**SUPPLIED MATERIAL**
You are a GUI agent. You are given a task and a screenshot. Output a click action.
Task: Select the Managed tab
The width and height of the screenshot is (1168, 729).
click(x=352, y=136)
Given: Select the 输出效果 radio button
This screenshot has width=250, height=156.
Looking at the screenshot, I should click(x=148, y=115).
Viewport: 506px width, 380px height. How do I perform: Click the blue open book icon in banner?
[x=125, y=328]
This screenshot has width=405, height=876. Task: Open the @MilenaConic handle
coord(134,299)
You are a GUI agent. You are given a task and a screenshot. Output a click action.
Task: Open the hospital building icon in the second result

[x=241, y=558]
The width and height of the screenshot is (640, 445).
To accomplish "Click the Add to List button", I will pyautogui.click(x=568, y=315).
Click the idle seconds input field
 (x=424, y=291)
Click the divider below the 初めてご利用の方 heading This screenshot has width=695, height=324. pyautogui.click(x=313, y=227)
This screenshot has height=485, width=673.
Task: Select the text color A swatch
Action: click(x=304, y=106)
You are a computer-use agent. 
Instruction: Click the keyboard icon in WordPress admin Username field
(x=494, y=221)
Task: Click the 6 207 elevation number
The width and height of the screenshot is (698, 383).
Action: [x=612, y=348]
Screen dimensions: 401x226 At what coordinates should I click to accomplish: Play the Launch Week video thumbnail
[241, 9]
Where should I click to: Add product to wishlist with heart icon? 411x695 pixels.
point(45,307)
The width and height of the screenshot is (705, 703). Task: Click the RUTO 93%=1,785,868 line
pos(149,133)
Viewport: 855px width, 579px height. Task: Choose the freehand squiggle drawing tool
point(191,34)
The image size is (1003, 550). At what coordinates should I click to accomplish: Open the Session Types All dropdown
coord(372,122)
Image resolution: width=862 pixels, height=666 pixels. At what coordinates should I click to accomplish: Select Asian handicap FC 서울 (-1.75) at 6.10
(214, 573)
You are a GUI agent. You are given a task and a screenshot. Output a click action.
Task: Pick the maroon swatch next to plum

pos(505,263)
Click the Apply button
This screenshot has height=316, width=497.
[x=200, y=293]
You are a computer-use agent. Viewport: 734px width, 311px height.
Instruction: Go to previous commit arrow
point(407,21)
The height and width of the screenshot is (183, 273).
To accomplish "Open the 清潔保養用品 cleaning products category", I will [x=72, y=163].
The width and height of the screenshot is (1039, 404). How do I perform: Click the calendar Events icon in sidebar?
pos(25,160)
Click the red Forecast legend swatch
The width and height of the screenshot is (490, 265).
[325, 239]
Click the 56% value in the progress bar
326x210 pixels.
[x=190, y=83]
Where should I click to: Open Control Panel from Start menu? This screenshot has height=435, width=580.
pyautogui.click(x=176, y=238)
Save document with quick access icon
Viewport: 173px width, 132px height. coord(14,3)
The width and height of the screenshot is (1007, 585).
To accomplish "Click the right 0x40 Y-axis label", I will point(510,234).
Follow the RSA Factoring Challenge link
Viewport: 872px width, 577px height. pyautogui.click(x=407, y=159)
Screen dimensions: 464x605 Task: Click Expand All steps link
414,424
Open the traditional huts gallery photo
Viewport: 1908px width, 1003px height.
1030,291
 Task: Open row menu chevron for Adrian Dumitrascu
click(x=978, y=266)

**INSTRUCTIONS FOR THE TASK**
Wherever the word "computer" appears in the records above, copy that line.

**WRITTEN ANSWER**
You are a computer-use agent. 
You are a computer-use agent. Viewport: 734px width, 311px height.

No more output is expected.